== SUPPLIED TEXT ==

:::::

More praise for IMPROBABLE by Adam Fawer

IMPROBABLE got big thumbs ups in this week’s Just Books newsletter and the Philadelphia Inquirer.

From Just Books:

Improbable is one of those rare books that you sink into your bed with and welcome the early morning light as you turn the final page. Improbable is a brilliantly told mystery/thriller that just keeps you guessing the odds to the very end. Fourth-year Columbia statistics Ph.D. student David Caine is in trouble. His gambling habit has gotten him in deep with the Russian mob and due to serious health issues, he can’t make himself disappear. In order to escape the burden of his debts without losing his life, Caine is under experimental drug treatment that seems to allow him to access his unconscious mind and he combines this gift with his statistical genius to play the odds in a high stakes game for his life. Fawer is gifted at keeping the finest line between the good guys and the bad guys, holding a mirror up to David Caine, so that you’re never sure which image is reality, and keeping the adrenaline flowing through succinct explanations of complicated mathematical and scientific theories. Improbable is action packed, full of interesting information and for any person with a penchant for playing the odds: the perfect read.

:::::

== THE DATA ==
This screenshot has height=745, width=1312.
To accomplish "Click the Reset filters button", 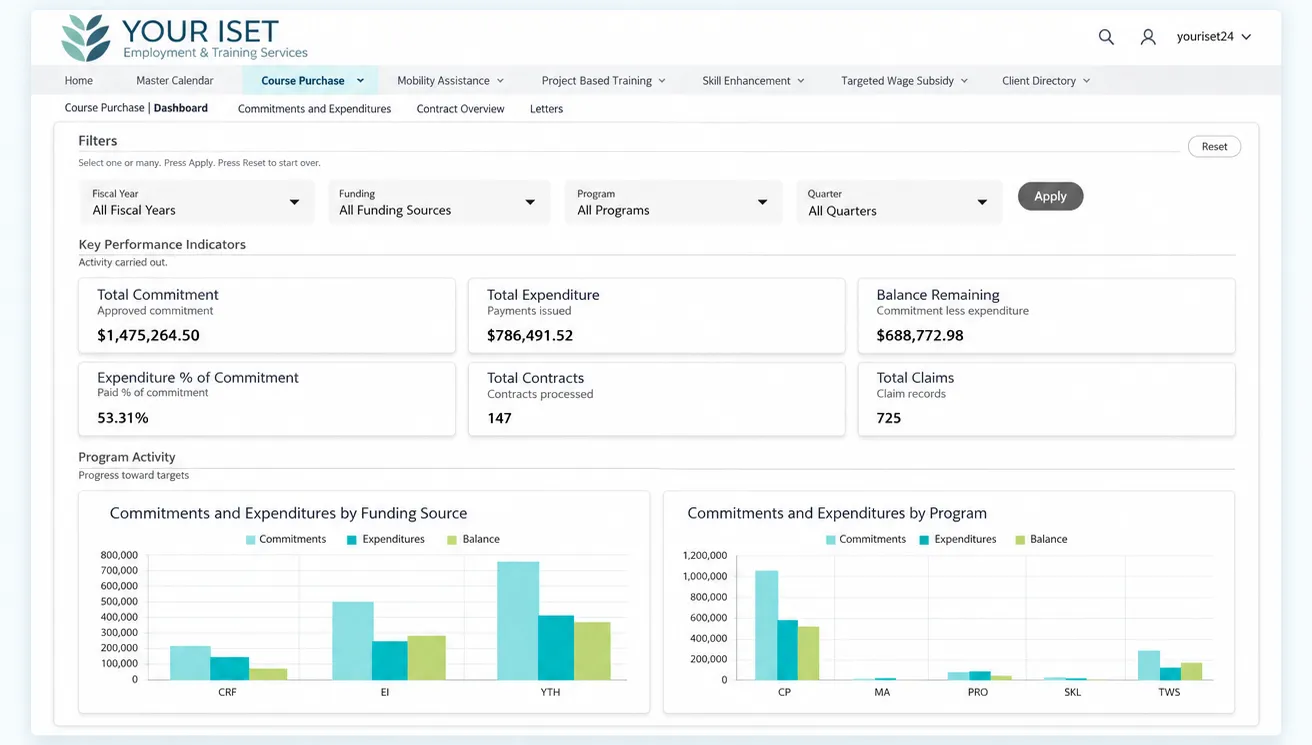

:::::

Write out the entire post praising IMPROBABLE, word for word.

More praise for IMPROBABLE by Adam Fawer

IMPROBABLE got big thumbs ups in this week’s Just Books newsletter and the Philadelphia Inquirer.

From Just Books:

Improbable is one of those rare books that you sink into your bed with and welcome the early morning light as you turn the final page. Improbable is a brilliantly told mystery/thriller that just keeps you guessing the odds to the very end. Fourth-year Columbia statistics Ph.D. student David Caine is in trouble. His gambling habit has gotten him in deep with the Russian mob and due to serious health issues, he can’t make himself disappear. In order to escape the burden of his debts without losing his life, Caine is under experimental drug treatment that seems to allow him to access his unconscious mind and he combines this gift with his statistical genius to play the odds in a high stakes game for his life. Fawer is gifted at keeping the finest line between the good guys and the bad guys, holding a mirror up to David Caine, so that you’re never sure which image is reality, and keeping the adrenaline flowing through succinct explanations of complicated mathematical and scientific theories. Improbable is action packed, full of interesting information and for any person with a penchant for playing the odds: the perfect read.